*** Opening Task inputs ***

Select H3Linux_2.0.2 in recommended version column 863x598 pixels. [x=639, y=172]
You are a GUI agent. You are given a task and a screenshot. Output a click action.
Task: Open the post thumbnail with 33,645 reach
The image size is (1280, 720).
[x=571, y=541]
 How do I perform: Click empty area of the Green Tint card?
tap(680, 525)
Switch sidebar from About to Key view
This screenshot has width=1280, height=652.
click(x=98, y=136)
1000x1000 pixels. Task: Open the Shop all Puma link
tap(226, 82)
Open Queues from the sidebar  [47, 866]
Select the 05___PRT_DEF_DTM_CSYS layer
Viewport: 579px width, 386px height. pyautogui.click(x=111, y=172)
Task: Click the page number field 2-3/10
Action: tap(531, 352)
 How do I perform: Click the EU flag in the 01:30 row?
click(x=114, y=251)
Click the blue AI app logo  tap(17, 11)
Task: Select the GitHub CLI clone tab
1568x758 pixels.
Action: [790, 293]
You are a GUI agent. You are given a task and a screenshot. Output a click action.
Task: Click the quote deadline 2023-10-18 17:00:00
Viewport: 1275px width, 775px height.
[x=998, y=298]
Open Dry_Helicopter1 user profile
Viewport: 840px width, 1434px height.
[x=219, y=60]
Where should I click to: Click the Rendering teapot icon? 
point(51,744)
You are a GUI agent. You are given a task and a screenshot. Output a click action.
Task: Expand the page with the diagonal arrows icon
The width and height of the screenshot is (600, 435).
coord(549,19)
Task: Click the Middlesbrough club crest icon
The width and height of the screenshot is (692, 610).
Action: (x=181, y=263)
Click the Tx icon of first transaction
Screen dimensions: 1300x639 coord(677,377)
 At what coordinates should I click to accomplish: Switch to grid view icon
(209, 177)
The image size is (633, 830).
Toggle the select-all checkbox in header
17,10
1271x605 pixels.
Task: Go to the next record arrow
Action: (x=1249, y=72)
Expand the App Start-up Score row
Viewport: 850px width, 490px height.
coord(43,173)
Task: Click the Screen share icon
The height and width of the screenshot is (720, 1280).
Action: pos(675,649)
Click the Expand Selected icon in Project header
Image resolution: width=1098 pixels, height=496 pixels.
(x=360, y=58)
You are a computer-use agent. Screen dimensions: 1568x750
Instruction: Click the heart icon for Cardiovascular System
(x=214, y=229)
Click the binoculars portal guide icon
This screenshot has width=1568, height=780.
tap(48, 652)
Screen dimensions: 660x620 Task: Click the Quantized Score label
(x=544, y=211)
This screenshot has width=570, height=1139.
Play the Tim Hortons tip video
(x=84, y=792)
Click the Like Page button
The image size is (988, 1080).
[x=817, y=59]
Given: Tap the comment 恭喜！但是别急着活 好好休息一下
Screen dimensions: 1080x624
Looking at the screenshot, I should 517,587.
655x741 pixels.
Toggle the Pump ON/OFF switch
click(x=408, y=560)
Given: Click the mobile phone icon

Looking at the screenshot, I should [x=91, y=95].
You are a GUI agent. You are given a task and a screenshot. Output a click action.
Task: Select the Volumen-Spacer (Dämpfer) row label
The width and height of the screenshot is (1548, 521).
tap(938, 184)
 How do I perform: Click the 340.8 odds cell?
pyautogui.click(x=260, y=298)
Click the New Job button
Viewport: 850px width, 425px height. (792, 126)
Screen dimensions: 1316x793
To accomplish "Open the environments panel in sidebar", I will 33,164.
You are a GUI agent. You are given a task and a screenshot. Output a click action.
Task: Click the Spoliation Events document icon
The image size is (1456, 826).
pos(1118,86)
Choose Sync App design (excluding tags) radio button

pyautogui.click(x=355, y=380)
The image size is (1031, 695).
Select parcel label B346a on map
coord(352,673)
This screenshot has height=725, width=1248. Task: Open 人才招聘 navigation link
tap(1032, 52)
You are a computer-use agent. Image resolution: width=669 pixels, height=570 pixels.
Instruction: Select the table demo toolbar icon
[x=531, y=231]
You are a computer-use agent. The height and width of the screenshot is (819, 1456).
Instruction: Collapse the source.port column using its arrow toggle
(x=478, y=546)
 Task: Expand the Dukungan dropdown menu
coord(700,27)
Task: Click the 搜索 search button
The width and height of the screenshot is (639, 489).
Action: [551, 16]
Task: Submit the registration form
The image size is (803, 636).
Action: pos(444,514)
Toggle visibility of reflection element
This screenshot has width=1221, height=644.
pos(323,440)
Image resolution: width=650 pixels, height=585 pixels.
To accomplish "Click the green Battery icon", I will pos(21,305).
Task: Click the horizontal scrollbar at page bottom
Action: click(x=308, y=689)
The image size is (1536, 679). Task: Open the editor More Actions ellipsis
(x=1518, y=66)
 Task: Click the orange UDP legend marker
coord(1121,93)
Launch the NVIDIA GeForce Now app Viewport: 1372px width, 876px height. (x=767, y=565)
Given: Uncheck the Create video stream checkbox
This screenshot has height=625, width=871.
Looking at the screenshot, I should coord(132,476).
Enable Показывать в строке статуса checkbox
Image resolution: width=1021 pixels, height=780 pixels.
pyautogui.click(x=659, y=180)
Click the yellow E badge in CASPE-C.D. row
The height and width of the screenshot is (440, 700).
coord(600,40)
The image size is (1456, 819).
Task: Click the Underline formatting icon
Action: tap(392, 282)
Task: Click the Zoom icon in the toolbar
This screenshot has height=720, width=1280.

*** Closing Task inputs ***

**Exercise aim:** Transcribe all of the data above, keeping each line exactly as it stands.

**Result of this exercise:**
Select H3Linux_2.0.2 in recommended version column 863x598 pixels. [x=639, y=172]
You are a GUI agent. You are given a task and a screenshot. Output a click action.
Task: Open the post thumbnail with 33,645 reach
The image size is (1280, 720).
[x=571, y=541]
 How do I perform: Click empty area of the Green Tint card?
tap(680, 525)
Switch sidebar from About to Key view
This screenshot has width=1280, height=652.
click(x=98, y=136)
1000x1000 pixels. Task: Open the Shop all Puma link
tap(226, 82)
Open Queues from the sidebar  [47, 866]
Select the 05___PRT_DEF_DTM_CSYS layer
Viewport: 579px width, 386px height. pyautogui.click(x=111, y=172)
Task: Click the page number field 2-3/10
Action: tap(531, 352)
 How do I perform: Click the EU flag in the 01:30 row?
click(x=114, y=251)
Click the blue AI app logo  tap(17, 11)
Task: Select the GitHub CLI clone tab
1568x758 pixels.
Action: [790, 293]
You are a GUI agent. You are given a task and a screenshot. Output a click action.
Task: Click the quote deadline 2023-10-18 17:00:00
Viewport: 1275px width, 775px height.
[x=998, y=298]
Open Dry_Helicopter1 user profile
Viewport: 840px width, 1434px height.
[x=219, y=60]
Where should I click to: Click the Rendering teapot icon? 
point(51,744)
You are a GUI agent. You are given a task and a screenshot. Output a click action.
Task: Expand the page with the diagonal arrows icon
The width and height of the screenshot is (600, 435).
coord(549,19)
Task: Click the Middlesbrough club crest icon
The width and height of the screenshot is (692, 610).
Action: (x=181, y=263)
Click the Tx icon of first transaction
Screen dimensions: 1300x639 coord(677,377)
 At what coordinates should I click to accomplish: Switch to grid view icon
(209, 177)
The image size is (633, 830).
Toggle the select-all checkbox in header
17,10
1271x605 pixels.
Task: Go to the next record arrow
Action: (x=1249, y=72)
Expand the App Start-up Score row
Viewport: 850px width, 490px height.
coord(43,173)
Task: Click the Screen share icon
The height and width of the screenshot is (720, 1280).
Action: pos(675,649)
Click the Expand Selected icon in Project header
Image resolution: width=1098 pixels, height=496 pixels.
(x=360, y=58)
You are a computer-use agent. Screen dimensions: 1568x750
Instruction: Click the heart icon for Cardiovascular System
(x=214, y=229)
Click the binoculars portal guide icon
This screenshot has width=1568, height=780.
tap(48, 652)
Screen dimensions: 660x620 Task: Click the Quantized Score label
(x=544, y=211)
This screenshot has width=570, height=1139.
Play the Tim Hortons tip video
(x=84, y=792)
Click the Like Page button
The image size is (988, 1080).
[x=817, y=59]
Given: Tap the comment 恭喜！但是别急着活 好好休息一下
Screen dimensions: 1080x624
Looking at the screenshot, I should 517,587.
655x741 pixels.
Toggle the Pump ON/OFF switch
click(x=408, y=560)
Given: Click the mobile phone icon

Looking at the screenshot, I should [x=91, y=95].
You are a GUI agent. You are given a task and a screenshot. Output a click action.
Task: Select the Volumen-Spacer (Dämpfer) row label
The width and height of the screenshot is (1548, 521).
tap(938, 184)
 How do I perform: Click the 340.8 odds cell?
pyautogui.click(x=260, y=298)
Click the New Job button
Viewport: 850px width, 425px height. (792, 126)
Screen dimensions: 1316x793
To accomplish "Open the environments panel in sidebar", I will 33,164.
You are a GUI agent. You are given a task and a screenshot. Output a click action.
Task: Click the Spoliation Events document icon
The image size is (1456, 826).
pos(1118,86)
Choose Sync App design (excluding tags) radio button

pyautogui.click(x=355, y=380)
The image size is (1031, 695).
Select parcel label B346a on map
coord(352,673)
This screenshot has height=725, width=1248. Task: Open 人才招聘 navigation link
tap(1032, 52)
You are a computer-use agent. Image resolution: width=669 pixels, height=570 pixels.
Instruction: Select the table demo toolbar icon
[x=531, y=231]
You are a computer-use agent. The height and width of the screenshot is (819, 1456).
Instruction: Collapse the source.port column using its arrow toggle
(x=478, y=546)
 Task: Expand the Dukungan dropdown menu
coord(700,27)
Task: Click the 搜索 search button
The width and height of the screenshot is (639, 489).
Action: [551, 16]
Task: Submit the registration form
The image size is (803, 636).
Action: pos(444,514)
Toggle visibility of reflection element
This screenshot has width=1221, height=644.
pos(323,440)
Image resolution: width=650 pixels, height=585 pixels.
To accomplish "Click the green Battery icon", I will pos(21,305).
Task: Click the horizontal scrollbar at page bottom
Action: click(x=308, y=689)
The image size is (1536, 679). Task: Open the editor More Actions ellipsis
(x=1518, y=66)
 Task: Click the orange UDP legend marker
coord(1121,93)
Launch the NVIDIA GeForce Now app Viewport: 1372px width, 876px height. (x=767, y=565)
Given: Uncheck the Create video stream checkbox
This screenshot has height=625, width=871.
Looking at the screenshot, I should coord(132,476).
Enable Показывать в строке статуса checkbox
Image resolution: width=1021 pixels, height=780 pixels.
pyautogui.click(x=659, y=180)
Click the yellow E badge in CASPE-C.D. row
The height and width of the screenshot is (440, 700).
coord(600,40)
The image size is (1456, 819).
Task: Click the Underline formatting icon
Action: tap(392, 282)
Task: Click the Zoom icon in the toolbar
This screenshot has height=720, width=1280.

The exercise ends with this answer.